#### WHAT THE TASK ASKS
Below this line is a set of entries; quote exactly the lines from the line that contains "Screen dimensions: 1289x635" to the line that contains "Task: Click the green Confirmed status dot", both lines included.

#### RECORDS SUPPLIED
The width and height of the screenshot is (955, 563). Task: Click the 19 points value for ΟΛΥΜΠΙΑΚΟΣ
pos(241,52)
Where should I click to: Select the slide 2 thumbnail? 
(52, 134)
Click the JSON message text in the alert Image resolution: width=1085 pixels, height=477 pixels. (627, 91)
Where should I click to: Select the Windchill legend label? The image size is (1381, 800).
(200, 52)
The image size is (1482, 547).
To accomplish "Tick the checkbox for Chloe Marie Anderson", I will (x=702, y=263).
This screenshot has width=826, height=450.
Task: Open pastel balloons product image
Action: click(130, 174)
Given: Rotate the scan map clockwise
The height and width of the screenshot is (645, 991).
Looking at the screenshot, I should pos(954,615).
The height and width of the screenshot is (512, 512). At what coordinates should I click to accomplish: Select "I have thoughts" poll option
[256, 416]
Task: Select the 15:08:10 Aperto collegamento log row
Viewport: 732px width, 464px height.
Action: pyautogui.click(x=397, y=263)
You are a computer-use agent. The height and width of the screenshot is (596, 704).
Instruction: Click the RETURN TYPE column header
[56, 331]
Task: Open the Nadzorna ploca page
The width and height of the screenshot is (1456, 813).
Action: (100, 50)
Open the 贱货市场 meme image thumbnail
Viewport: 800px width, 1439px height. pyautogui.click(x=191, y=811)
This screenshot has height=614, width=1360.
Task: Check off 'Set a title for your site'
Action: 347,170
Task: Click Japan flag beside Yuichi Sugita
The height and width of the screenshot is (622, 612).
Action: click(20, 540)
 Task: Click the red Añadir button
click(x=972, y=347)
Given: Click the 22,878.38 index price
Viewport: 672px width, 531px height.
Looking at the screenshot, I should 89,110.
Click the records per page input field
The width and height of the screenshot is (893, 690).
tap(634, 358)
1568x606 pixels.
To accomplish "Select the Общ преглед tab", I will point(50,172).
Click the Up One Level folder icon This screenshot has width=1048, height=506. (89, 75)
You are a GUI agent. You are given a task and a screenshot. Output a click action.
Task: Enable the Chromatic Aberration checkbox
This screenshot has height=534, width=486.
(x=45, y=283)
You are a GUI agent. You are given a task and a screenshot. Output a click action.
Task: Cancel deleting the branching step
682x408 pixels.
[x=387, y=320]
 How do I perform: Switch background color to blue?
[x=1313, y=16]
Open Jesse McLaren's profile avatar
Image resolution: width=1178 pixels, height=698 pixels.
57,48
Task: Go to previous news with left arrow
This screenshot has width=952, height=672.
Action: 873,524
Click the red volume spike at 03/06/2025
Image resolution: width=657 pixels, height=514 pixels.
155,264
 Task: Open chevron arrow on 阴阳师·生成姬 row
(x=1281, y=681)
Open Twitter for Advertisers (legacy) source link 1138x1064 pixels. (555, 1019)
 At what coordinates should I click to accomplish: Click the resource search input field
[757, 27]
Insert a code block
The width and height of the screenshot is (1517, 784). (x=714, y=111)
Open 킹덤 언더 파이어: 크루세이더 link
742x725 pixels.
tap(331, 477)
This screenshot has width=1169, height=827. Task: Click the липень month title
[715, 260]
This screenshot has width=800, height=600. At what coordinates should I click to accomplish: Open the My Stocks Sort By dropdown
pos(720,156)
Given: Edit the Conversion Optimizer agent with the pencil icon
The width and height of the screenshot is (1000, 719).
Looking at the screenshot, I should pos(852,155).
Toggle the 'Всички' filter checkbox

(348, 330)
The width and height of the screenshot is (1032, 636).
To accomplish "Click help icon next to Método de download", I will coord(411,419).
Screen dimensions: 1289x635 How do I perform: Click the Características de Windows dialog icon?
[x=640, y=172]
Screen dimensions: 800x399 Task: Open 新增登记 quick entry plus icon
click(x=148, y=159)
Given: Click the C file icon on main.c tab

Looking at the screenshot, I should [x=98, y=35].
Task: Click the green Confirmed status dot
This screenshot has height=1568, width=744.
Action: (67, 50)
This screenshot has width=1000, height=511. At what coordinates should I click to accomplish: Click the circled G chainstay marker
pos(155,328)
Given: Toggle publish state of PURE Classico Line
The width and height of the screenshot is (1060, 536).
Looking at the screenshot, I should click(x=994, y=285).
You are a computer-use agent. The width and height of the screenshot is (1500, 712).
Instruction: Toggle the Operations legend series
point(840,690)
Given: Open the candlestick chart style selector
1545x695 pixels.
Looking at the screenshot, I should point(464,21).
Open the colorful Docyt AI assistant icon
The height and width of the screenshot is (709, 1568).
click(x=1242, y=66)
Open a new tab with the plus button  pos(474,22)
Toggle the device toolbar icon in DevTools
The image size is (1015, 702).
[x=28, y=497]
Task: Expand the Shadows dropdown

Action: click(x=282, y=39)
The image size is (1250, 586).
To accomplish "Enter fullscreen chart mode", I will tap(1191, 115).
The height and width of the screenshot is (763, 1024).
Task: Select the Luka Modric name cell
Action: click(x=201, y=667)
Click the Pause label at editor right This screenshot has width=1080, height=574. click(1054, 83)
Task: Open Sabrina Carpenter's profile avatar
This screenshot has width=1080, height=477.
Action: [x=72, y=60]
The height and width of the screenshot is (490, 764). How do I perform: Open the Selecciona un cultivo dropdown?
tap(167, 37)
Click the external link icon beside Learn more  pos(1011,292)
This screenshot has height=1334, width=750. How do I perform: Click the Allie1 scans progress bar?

#### REPLY
Screen dimensions: 1289x635 How do I perform: Click the Características de Windows dialog icon?
[x=640, y=172]
Screen dimensions: 800x399 Task: Open 新增登记 quick entry plus icon
click(x=148, y=159)
Given: Click the C file icon on main.c tab

Looking at the screenshot, I should [x=98, y=35].
Task: Click the green Confirmed status dot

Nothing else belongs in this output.